Data to use -
++++++++++++++++++++

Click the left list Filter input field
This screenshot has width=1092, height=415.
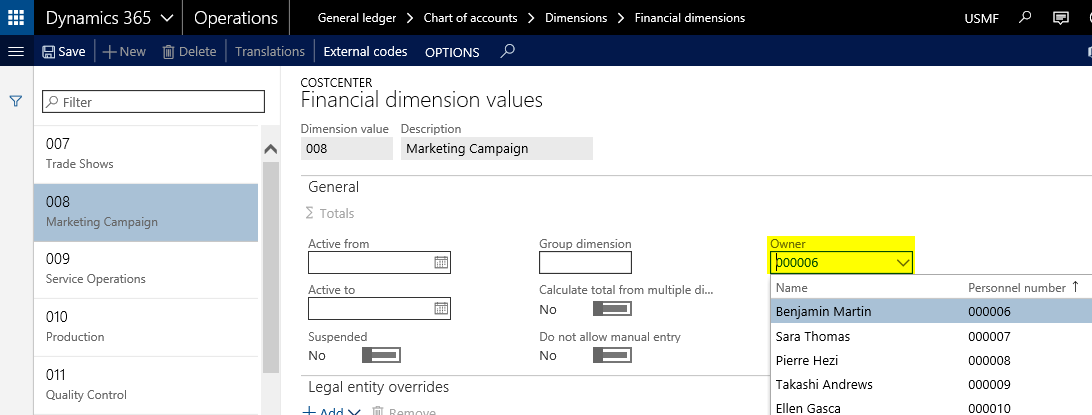pos(153,102)
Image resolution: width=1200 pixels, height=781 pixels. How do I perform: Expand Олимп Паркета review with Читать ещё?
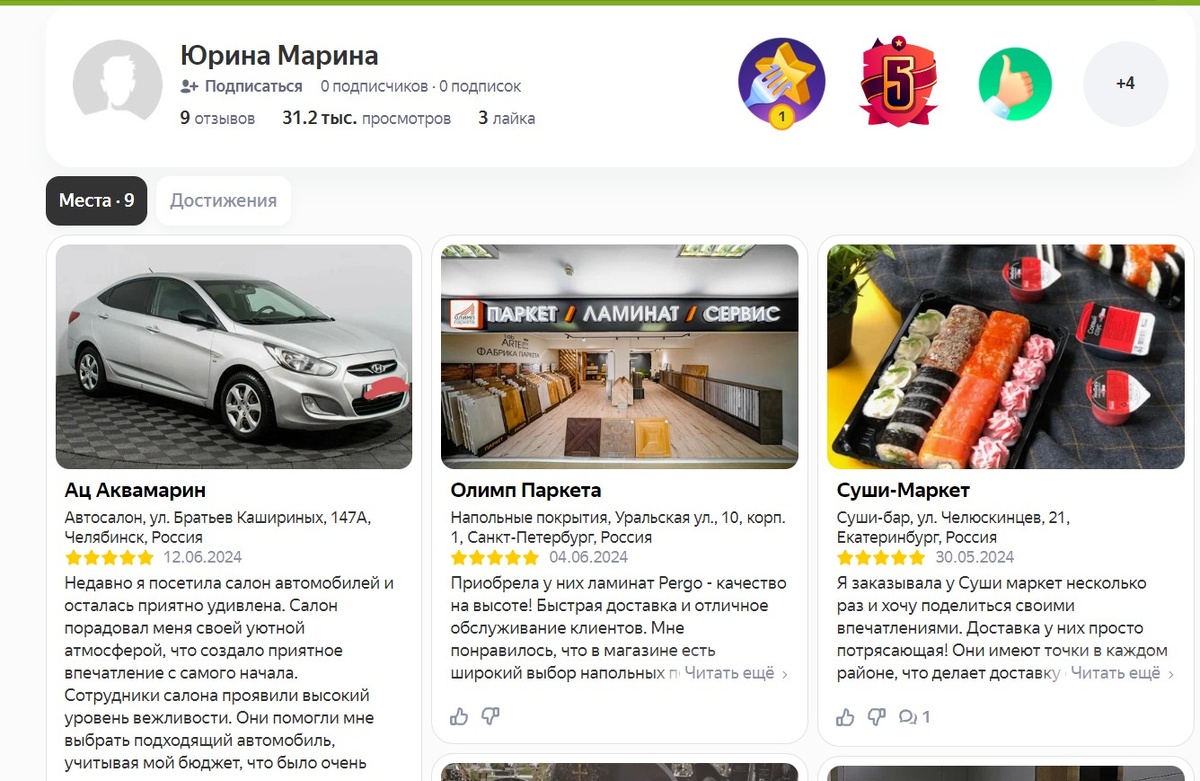point(736,673)
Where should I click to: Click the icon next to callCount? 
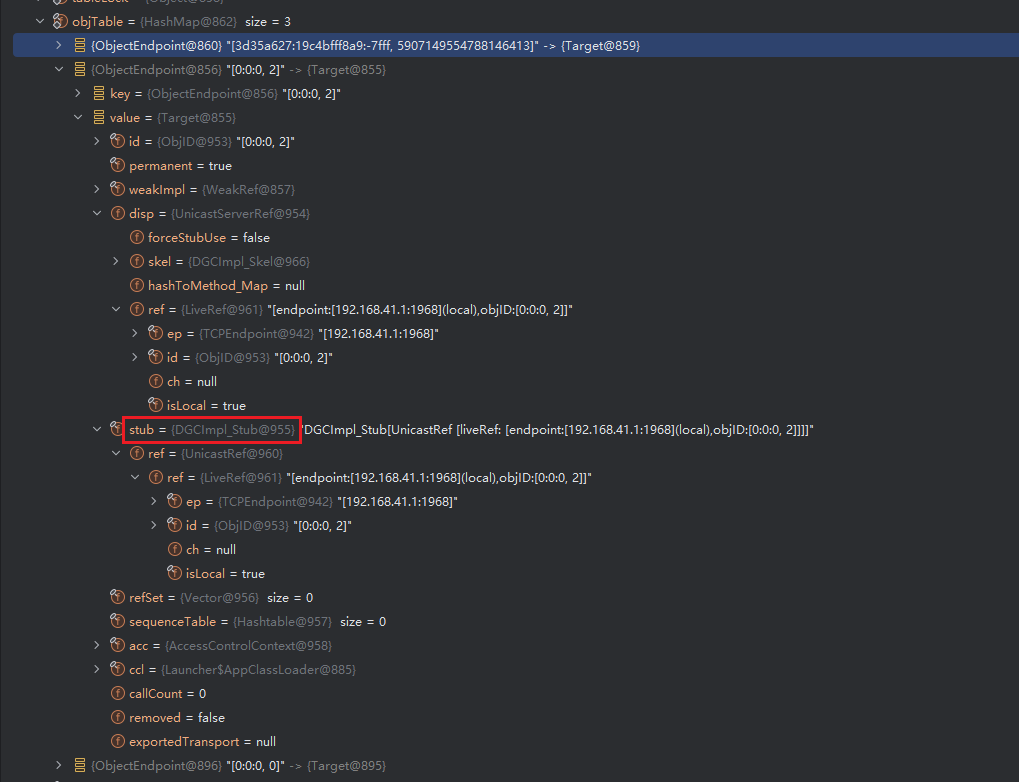[x=117, y=693]
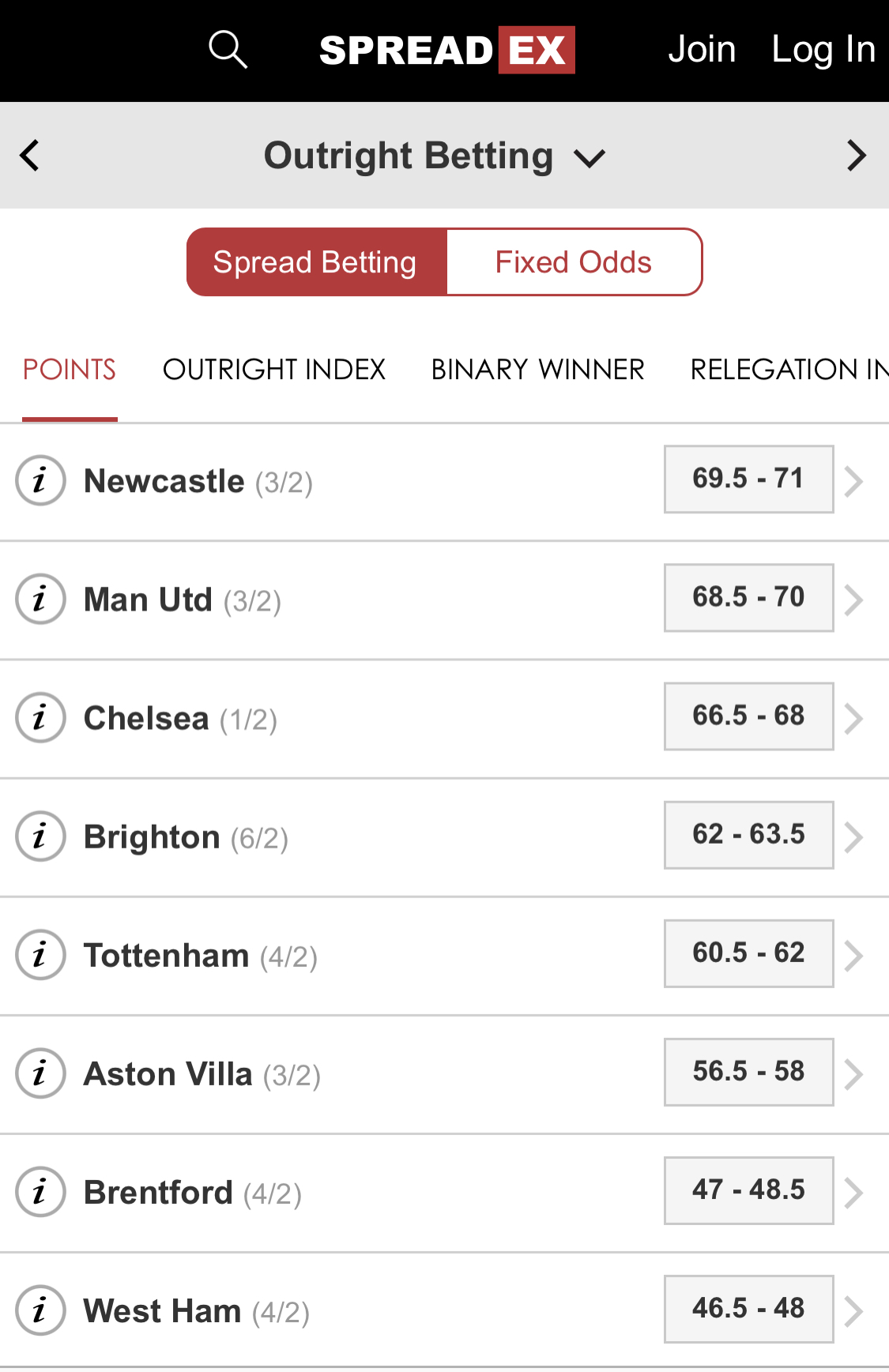889x1372 pixels.
Task: Open the Outright Index tab
Action: coord(274,370)
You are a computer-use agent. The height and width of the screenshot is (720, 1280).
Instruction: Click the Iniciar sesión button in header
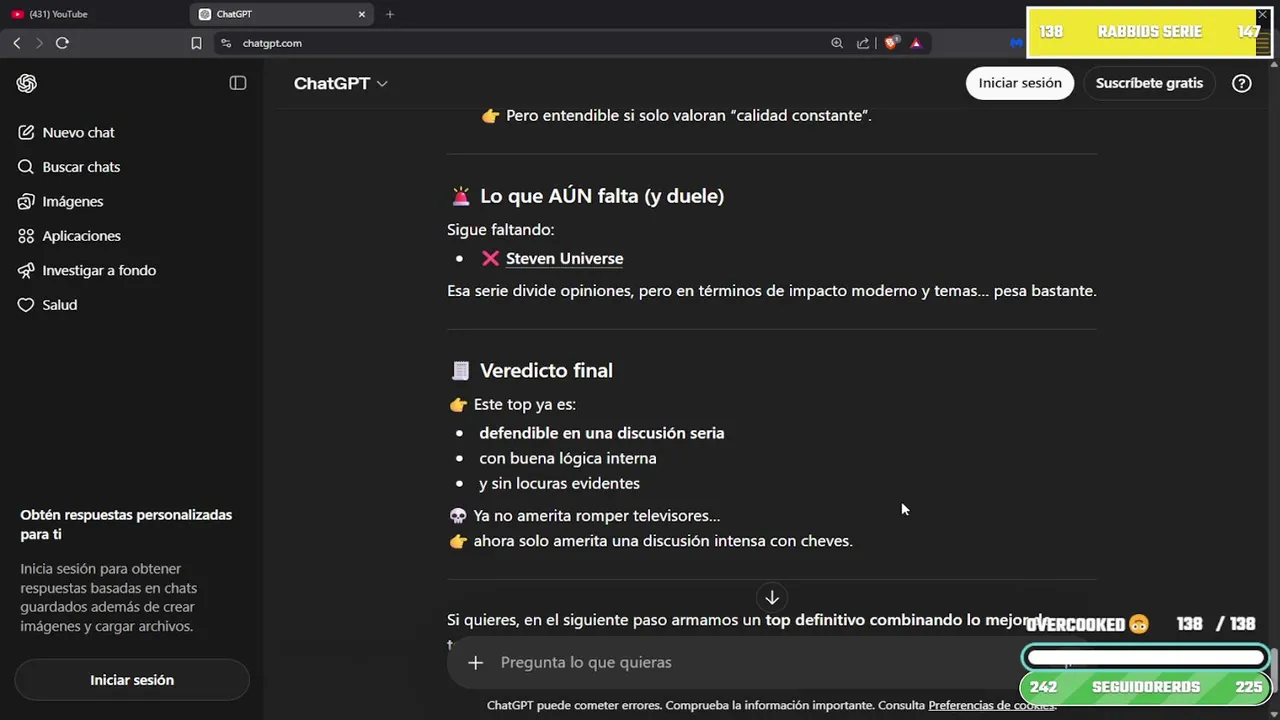click(1020, 83)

++++++++++++++++++++

A verbatim copy of the material, pictures excluded, is what must be produced.

Click the left list Filter input field
This screenshot has width=1092, height=415.
pos(153,102)
Image resolution: width=1200 pixels, height=781 pixels. How do I perform: Expand Олимп Паркета review with Читать ещё?
point(736,673)
Where should I click to: Click the icon next to callCount? 
[x=117, y=693]
889x1372 pixels.
Task: Open the Outright Index tab
Action: coord(274,370)
You are a computer-use agent. The height and width of the screenshot is (720, 1280).
Instruction: Click the Iniciar sesión button in header
click(1020, 83)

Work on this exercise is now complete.